Required actions:
1/ According to the review of The Slow Regard of Silent Things, for how many days does the book follow Auri's life?
2/ Continue the review of The Slow Regard of Silent Things from the point where it stops.

Text:
Review: The Slow Regard of Silent Things by Patrick Rothfuss

SilentRegardSeries: The Kingkiller Chronicle #2.5
Subtitle: Tales from Temerant
Published by: Gollancz
ISBN: 1473209323
ISBN 13: 9781473209329
Published: October 2014
Pages: 155
Format reviewed: Hardcover from publisher
Site: Author Site
Goodreads: Book Page
Stars: Five out of Five

The Slow Regard of Silent Things is set in the same world as Rothfuss’ Kingkiller Chronicles, and is listed as taking place between book two and the adoringly-awaited book three. Though there are mentions of Kvothe he is not seen in this book, which features Auri instead. We follow her life for six days as she awaits her next meeting with Kvothe, and we get a bit better understanding for how she survives, living and hiding as she does.

Rothfuss posted about this novella, and has commented several times that he’s nervous about its release. It’s not a normal, typical novel – well, nothing Rothfuss does could be counted as that. Even for him this is a bit weird. As everyone is reporting, there’s a large chunk of this book (which is already short at 150 or so pages) dedicated to soap. How her soap is sabotaged. How she goes about making more. How perfect the soap then is. For those who write they would understand how hard it would be to write any kind of piece of writing about one person, who doesn’t speak to anyone else, and keep it interesting. Rothfuss has managed this by choosing Auri, who suits that type of thing anyway. Auri is rather a special character, who believes that things literally have their own place – items can’t just be placed anywhere after all, the item won’t be happy unless it’s placed in a particular way on a certain shelf, rather than left on a desk or elsewhere. She goes to great lengths to keep everything in balance. Even as far as not thinking she’s entitled to take bed linen from a place no longer used, even if she’s in need of it herself.

Provided data:
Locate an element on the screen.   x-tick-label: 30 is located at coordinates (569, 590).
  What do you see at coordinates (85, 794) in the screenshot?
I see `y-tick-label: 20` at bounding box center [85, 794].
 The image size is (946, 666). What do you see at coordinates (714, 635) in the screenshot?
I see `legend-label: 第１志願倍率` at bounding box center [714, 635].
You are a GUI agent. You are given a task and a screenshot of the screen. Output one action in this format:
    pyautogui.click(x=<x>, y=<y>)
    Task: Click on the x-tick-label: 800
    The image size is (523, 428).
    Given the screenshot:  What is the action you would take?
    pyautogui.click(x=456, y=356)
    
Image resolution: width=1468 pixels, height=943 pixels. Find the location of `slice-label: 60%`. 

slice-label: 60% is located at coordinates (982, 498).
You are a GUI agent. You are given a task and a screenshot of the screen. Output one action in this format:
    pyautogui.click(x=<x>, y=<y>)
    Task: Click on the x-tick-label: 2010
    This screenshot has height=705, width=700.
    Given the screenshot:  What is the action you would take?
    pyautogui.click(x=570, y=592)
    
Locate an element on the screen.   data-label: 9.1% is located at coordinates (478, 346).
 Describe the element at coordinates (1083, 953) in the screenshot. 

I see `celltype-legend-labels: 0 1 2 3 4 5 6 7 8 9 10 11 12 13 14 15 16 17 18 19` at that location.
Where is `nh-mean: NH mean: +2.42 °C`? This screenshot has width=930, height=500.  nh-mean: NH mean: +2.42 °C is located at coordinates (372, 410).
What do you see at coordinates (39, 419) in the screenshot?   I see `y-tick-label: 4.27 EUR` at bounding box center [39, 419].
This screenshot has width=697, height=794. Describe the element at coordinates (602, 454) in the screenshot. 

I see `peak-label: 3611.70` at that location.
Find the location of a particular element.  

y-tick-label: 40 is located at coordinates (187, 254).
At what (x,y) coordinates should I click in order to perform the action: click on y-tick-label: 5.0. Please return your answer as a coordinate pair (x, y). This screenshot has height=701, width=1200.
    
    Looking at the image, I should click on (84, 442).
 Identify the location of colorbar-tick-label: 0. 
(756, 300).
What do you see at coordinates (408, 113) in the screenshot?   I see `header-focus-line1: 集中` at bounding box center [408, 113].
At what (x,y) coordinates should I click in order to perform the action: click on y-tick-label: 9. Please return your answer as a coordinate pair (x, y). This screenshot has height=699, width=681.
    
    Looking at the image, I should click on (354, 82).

Answers to the exercise:
1/ Six days.

2/
So yes, it’s a strange novel and if I’m perfectly honest, it isn’t something I entirely loved depending on my mood. At times when reading it I was a little disappointed. Or a little bored. It was sometimes easy to put down – though I did always pick it up again quite soon after. And all in all it’s a lovely book, it’s a good read but… This is only a book for those who have read his Kingkiller Chronicles series – if you haven’t, you either won’t understand what’s going on or why you should care, and if not that you would most probably be bored. Unless you are able to focus purely on the writing which is quite lyrical and beautiful, the way Rothfuss, through Auri, focuses on simple and natural things, and the simple and natural joys we all should be paying more attention to.

The audiobook is narrated by Rothfuss himself, and is apparently quite enjoyable.

Though I wasn’t head over heels in love with this book without second thought (like I assumed I would be), overall it is rather special and enjoyable, and as such I didn’t hesitate to rate it highly. Rothfuss could write a damn shopping list and it would be very readable, after all.